begin Extract

In modern Britain, few issues have become as emotionally charged, tribalised and politically symbolic as schooling.
What should fundamentally be a child-centred conversation about learning, opportunity, development and human flourishing has increasingly become a battleground for wider ideological debates about class, privilege, fairness and identity.
And in that process, children themselves risk becoming secondary to the politics surrounding them.
At AFIS, we believe it is time to ask a difficult but important question:
Has schooling become a political football?
When Education Becomes Symbolic
The debate around schooling in the UK has increasingly moved beyond practical questions such as:
- What helps children thrive?
- What kinds of school cultures produce positive outcomes?
- How can we improve teaching quality?
- How do we support disadvantaged children effectively?
- What role do parents and families play?
Instead, schooling has increasingly become symbolic.
Particular types of schools are often used as shorthand for broader political narratives:
- privilege
- inequality
- aspiration
- elitism
- social division
- or even morality itself.
This is especially true in debates around independent schools.
The existence of fee-paying schools has become one of the most politically charged issues in public life, despite the fact that only around 7% of UK children attend them.
Meanwhile, the remaining 93% of children in state education are often discussed as though they form one homogenous group, despite enormous differences in:
- family income
- parental education
- cultural capital
- school quality
- geography
- social environment
- and opportunity.
The resulting narratives are often highly simplistic.
And simplistic narratives rarely lead to good policy.
Children Are Not Political Labels
One of the most concerning trends in modern education debate is the increasing tendency to define children primarily by institutional labels:
- “private school child”

end Extract
begin Raw data

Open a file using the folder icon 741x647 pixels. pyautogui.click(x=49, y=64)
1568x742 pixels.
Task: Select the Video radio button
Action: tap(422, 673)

end Raw data

- The task:
Reproduce word for word the passage of the essay on British schooling that runs from "- How can we" up to and including "increasingly become symbolic.".

- Written response:
- How can we improve teaching quality?
- How do we support disadvantaged children effectively?
- What role do parents and families play?
Instead, schooling has increasingly become symbolic.